WRITTEN REQUEST |
Rescale the entries from the line containing "Task: Select the AAA Family Fun $499 rate" through the end of the entries. Copy those lines again, requests included, but multiply each coordinate in the answers by 1.05 and round it to a whole number, with halves rounding up. Leave the pictures out.

Entries showing where items appear
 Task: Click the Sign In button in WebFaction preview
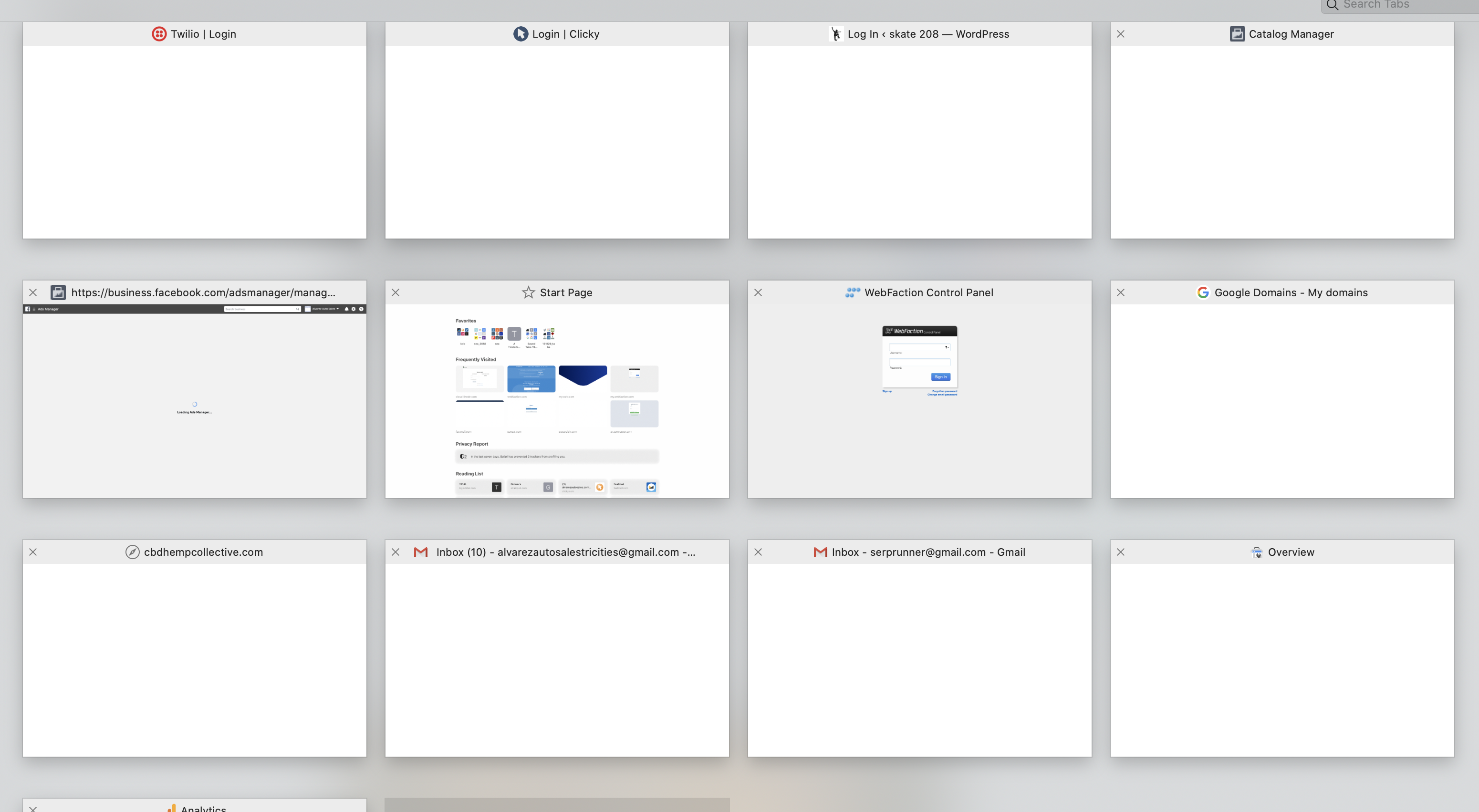pos(940,377)
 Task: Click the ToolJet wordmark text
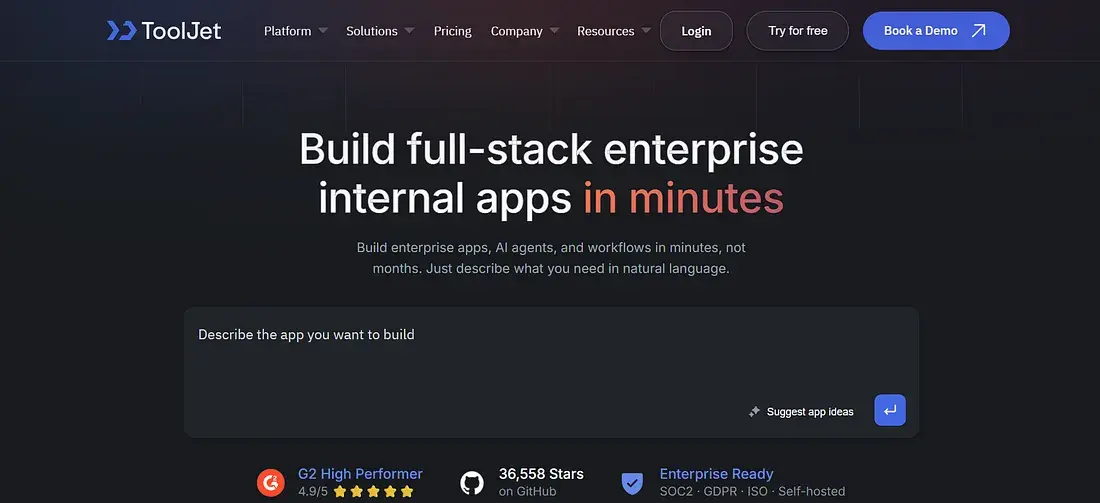pos(181,31)
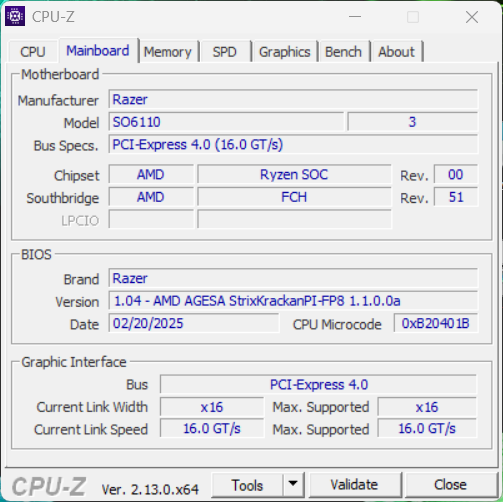Click the CPU Microcode value field

436,323
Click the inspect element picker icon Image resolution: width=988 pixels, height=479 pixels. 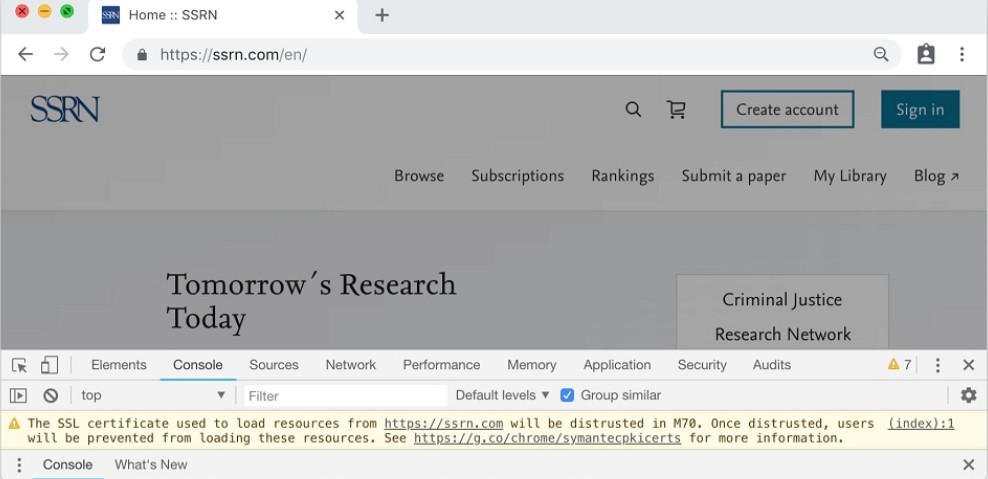click(19, 365)
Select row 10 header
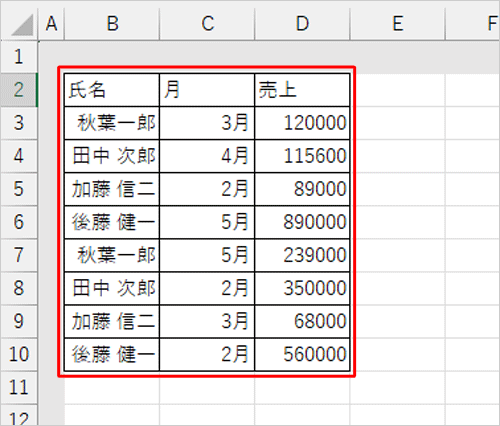Screen dimensions: 500x426 tap(19, 354)
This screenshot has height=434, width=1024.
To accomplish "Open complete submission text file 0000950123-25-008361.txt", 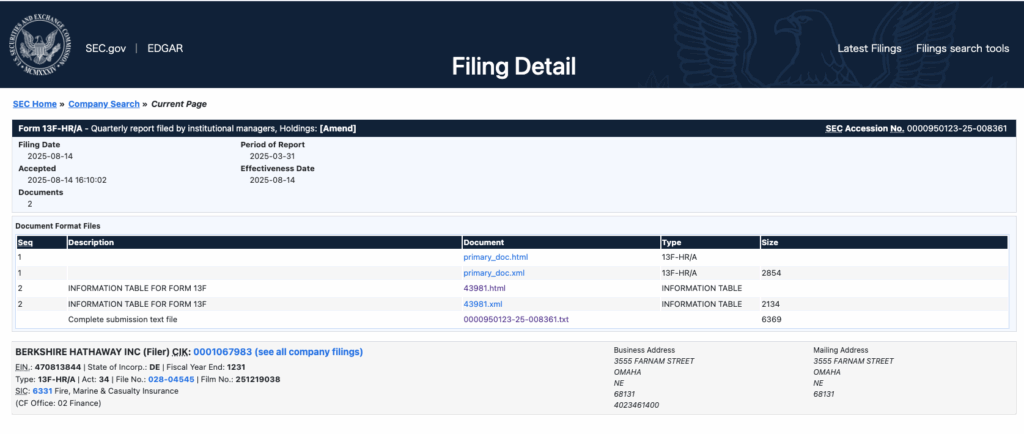I will (515, 319).
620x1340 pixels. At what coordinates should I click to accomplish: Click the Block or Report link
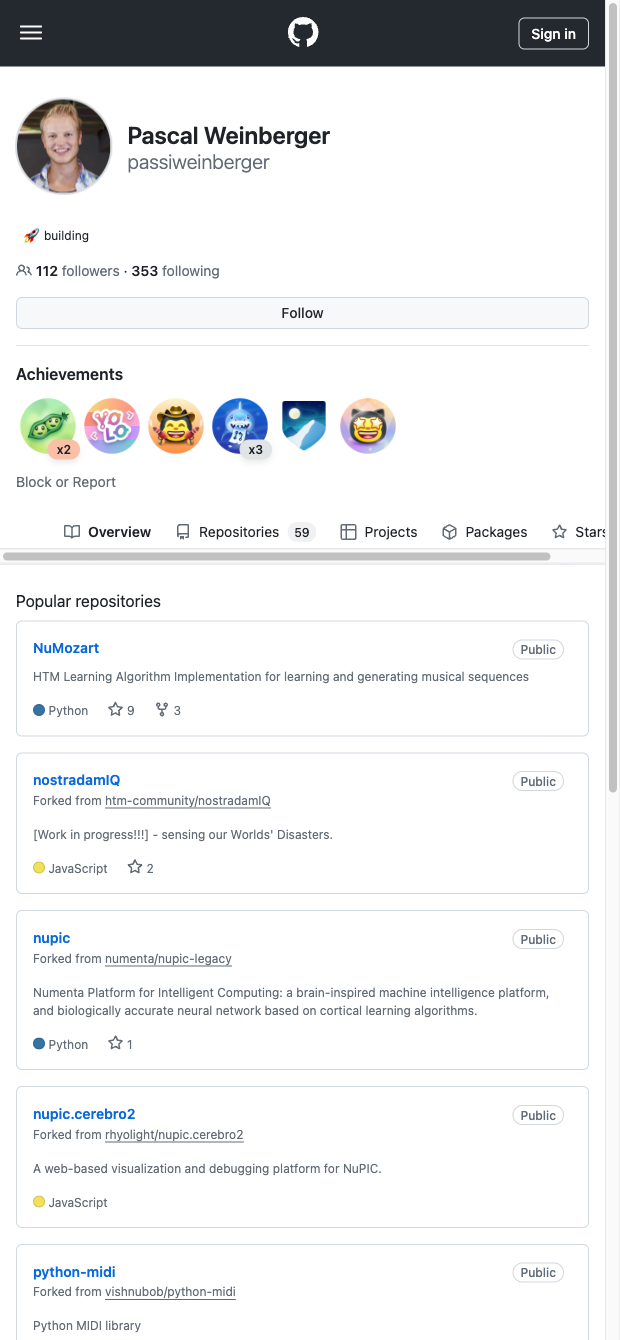point(66,482)
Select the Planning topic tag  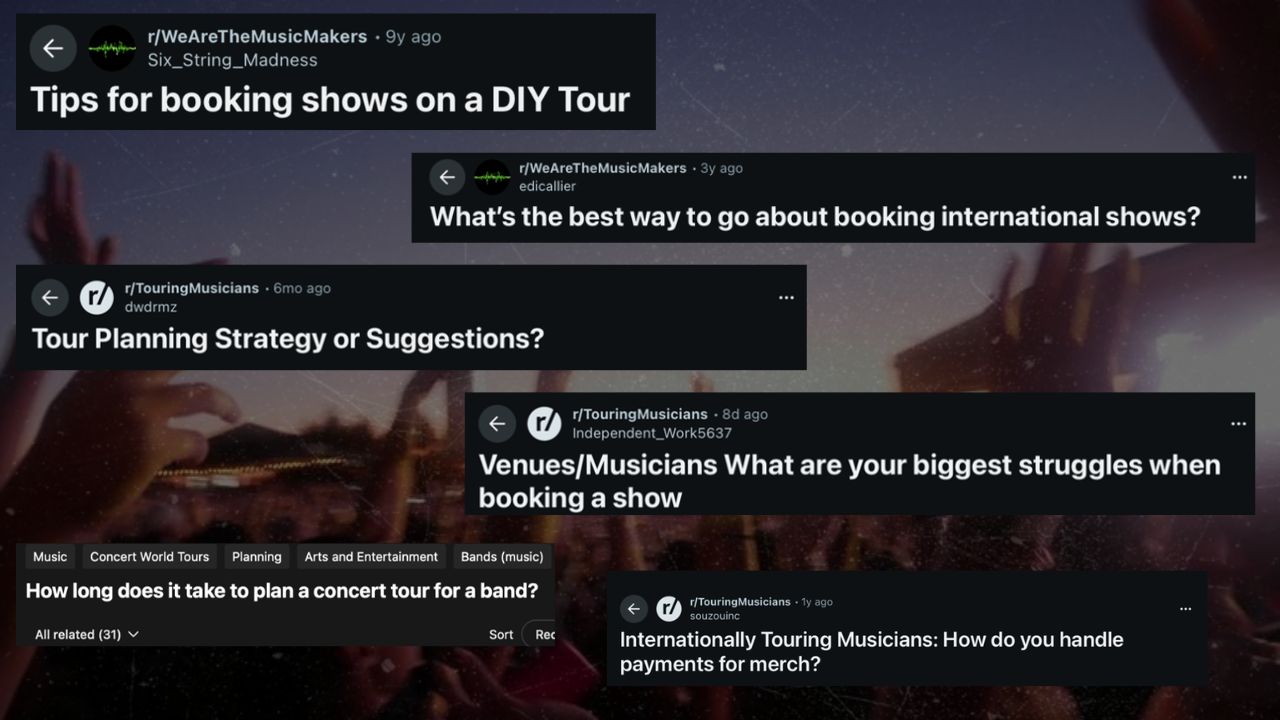(256, 557)
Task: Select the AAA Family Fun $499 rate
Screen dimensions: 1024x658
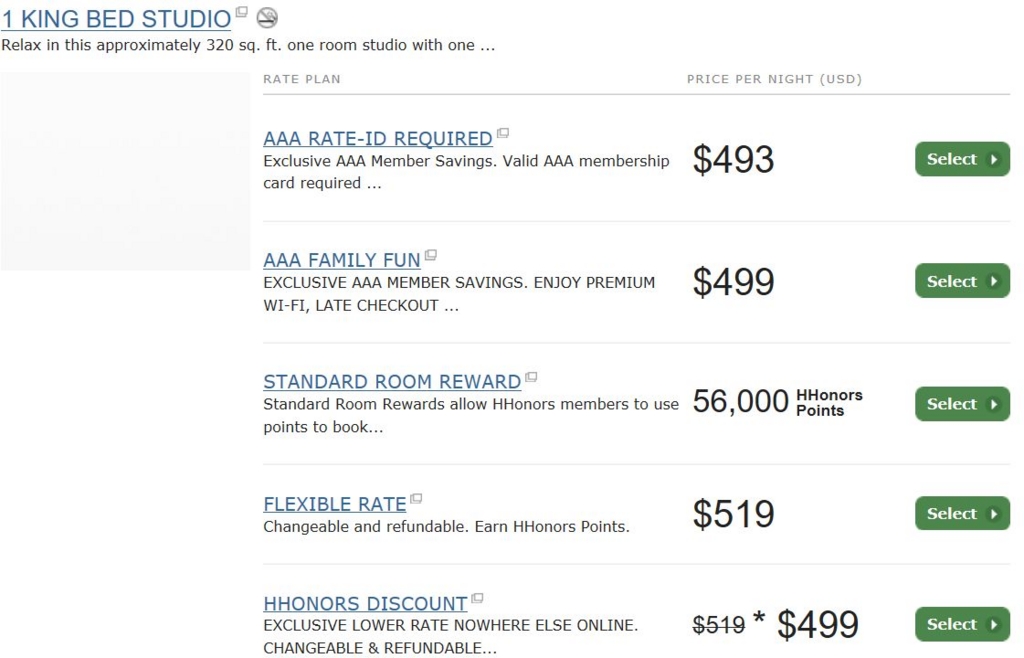Action: (x=963, y=281)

TASK RESULT |
Task: Select the AAA Family Fun $499 rate
Screen dimensions: 1024x658
Action: (x=1011, y=295)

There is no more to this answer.